Friday, November 20, 2009

9th Circuit rules that Campaign for California Families not entitled to intervene in Perry v. Schwarzenneger

11-19-09 opinion by 9th Circuit Judge M. Margaret McKeown on Campaign for California Families' attempt to intervene in Perry v. Schwarzenneger / 11-20-09 Metropolitan News-Enterprise

The Campaign for California Families (CCF) has a reputation as a rival to Yes on 8, the organization of the official Prop. 8 proponents. The proponents are defendant-intervenors in Perry v. Schwarzenneger, the federal lawsuit challenging the constitutionality of Prop. 8. In June, CCF sought to intervene in the case, on the grounds that Yes on 8 would not adequately represent its alleged interest in upholding Prop. 8. Proponents have opposed CCF's attempts to intervene in both Strauss v. Horton and Perry.

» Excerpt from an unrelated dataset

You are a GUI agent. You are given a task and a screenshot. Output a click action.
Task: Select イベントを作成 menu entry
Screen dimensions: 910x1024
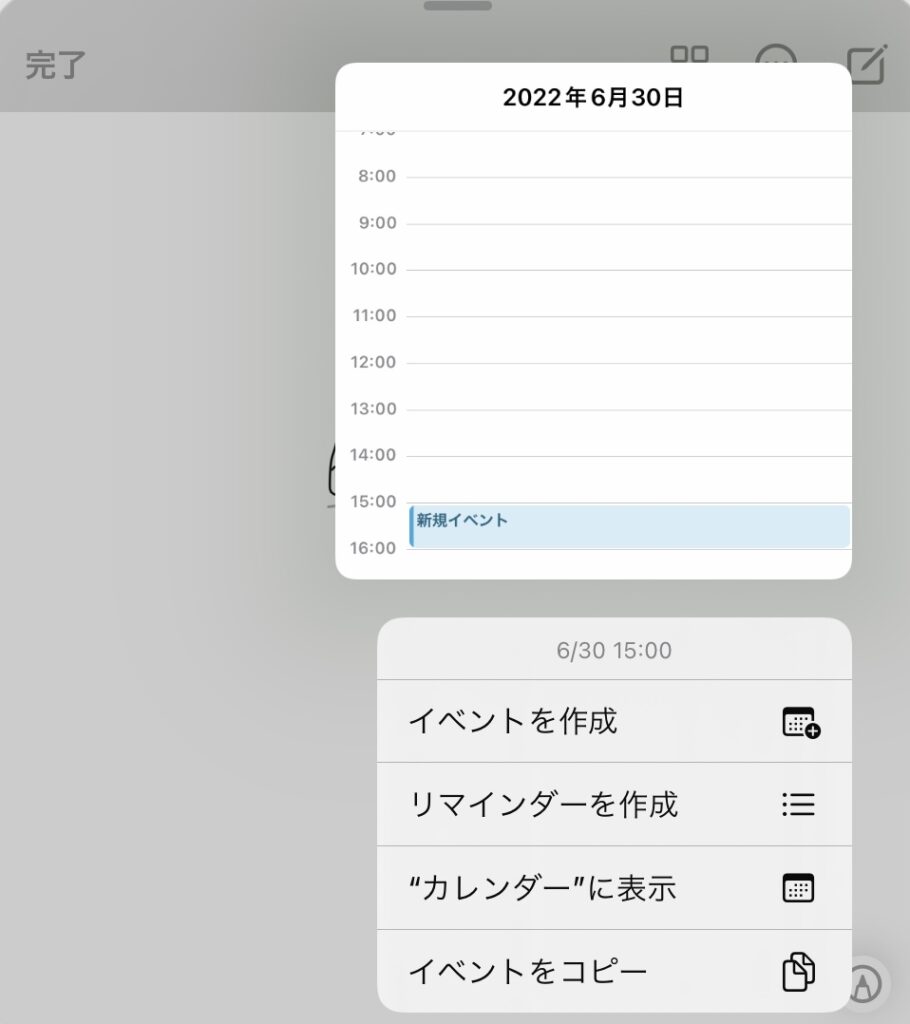614,721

Judge Vaugn Walker denied CCF's motion to intervene, and CCF appealed. Now a 9th Circuit panel has affirmed in part, and denied in part, Judge Walker's order. Writing the panel's opinion, Judge McKeown has ruled that CCF is not entitled to intervene.

(Notice the part of the ruling that the Alliance Defense Fund presents at ADF Alliance Alert. ADF here relies on the ruling to misleadingly suggest that CCF and the Prop. 8 proponents have no real differences in goals about the legal status of same-sex relationships.)

11/20/09 Daily Journal, page 5 (subscription required):
Andrew Pugno, an attorney for the official proponents of Proposition 8, said he was "pleased" with the decision, saying it wouldn't be "fitting that [CCF] should have full status on the defense of [Prop. 8]. CCF opposed Prop. 8 at first and resisted our efforts to qualify it for the ballot. They wanted to go beyond what we thought voters would support and roll back gay rights with a much more aggressive measure.